* _TASK OBJECTIVE_: Find how many lines in this data contain the string "Copy". Respond with only that number.

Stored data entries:
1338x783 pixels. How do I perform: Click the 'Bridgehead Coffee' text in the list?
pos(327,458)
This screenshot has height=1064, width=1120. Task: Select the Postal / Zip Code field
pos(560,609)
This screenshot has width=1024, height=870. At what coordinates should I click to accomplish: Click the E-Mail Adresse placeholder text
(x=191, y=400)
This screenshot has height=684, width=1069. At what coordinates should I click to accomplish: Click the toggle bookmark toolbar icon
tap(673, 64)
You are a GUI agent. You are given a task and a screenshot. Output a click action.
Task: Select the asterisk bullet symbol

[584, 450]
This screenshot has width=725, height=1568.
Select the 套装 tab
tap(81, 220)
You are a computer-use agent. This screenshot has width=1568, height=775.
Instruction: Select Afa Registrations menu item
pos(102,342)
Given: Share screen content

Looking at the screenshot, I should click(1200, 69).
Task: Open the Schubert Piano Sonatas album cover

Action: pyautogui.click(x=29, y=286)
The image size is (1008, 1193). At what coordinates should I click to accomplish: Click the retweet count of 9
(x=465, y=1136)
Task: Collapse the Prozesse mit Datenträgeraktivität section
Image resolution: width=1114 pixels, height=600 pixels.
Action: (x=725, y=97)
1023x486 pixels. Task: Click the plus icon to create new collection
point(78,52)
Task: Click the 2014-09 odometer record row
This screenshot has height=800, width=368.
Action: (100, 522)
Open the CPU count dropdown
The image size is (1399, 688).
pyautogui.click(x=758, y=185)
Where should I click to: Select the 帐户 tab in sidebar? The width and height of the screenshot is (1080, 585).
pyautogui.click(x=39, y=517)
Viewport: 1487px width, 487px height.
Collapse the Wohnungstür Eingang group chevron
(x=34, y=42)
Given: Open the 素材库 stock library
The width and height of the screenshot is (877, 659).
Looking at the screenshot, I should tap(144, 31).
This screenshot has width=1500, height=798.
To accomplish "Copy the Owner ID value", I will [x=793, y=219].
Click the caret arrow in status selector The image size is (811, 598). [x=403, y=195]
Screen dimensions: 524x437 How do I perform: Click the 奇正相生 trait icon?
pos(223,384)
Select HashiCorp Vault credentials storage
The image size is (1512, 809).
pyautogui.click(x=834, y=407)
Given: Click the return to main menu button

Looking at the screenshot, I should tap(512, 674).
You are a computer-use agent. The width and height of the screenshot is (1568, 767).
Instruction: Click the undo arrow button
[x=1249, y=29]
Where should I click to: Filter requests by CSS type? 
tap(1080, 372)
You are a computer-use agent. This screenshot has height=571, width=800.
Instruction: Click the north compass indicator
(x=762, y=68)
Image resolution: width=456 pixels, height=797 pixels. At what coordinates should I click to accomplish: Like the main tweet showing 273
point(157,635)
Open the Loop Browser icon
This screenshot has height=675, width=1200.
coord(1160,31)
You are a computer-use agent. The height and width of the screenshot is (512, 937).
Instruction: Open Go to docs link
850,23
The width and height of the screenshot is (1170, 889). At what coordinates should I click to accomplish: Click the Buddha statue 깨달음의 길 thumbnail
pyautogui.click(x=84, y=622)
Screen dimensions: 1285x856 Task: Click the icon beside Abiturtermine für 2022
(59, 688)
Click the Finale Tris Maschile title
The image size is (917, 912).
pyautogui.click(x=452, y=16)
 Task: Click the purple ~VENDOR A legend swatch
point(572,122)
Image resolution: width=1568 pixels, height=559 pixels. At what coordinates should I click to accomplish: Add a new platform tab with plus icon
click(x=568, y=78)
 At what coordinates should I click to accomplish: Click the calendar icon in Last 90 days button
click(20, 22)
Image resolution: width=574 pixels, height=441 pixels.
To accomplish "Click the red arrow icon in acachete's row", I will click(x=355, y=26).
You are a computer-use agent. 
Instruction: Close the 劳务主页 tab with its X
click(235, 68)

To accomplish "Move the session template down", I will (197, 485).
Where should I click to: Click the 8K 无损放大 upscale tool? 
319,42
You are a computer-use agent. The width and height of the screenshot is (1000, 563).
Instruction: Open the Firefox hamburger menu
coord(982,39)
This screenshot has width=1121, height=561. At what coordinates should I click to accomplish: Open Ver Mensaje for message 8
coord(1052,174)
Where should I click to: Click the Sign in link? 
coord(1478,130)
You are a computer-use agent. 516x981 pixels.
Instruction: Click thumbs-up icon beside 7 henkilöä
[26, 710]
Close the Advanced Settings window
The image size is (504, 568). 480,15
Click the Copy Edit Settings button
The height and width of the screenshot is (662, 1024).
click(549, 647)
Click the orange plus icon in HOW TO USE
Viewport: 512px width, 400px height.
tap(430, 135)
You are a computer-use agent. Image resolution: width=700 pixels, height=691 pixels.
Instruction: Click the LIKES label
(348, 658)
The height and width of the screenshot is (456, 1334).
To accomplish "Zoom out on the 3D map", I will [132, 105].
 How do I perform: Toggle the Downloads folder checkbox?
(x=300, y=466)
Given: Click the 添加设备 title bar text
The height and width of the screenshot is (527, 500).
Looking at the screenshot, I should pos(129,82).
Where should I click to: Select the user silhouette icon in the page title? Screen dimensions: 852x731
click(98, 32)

* _TASK ANSWER_: 2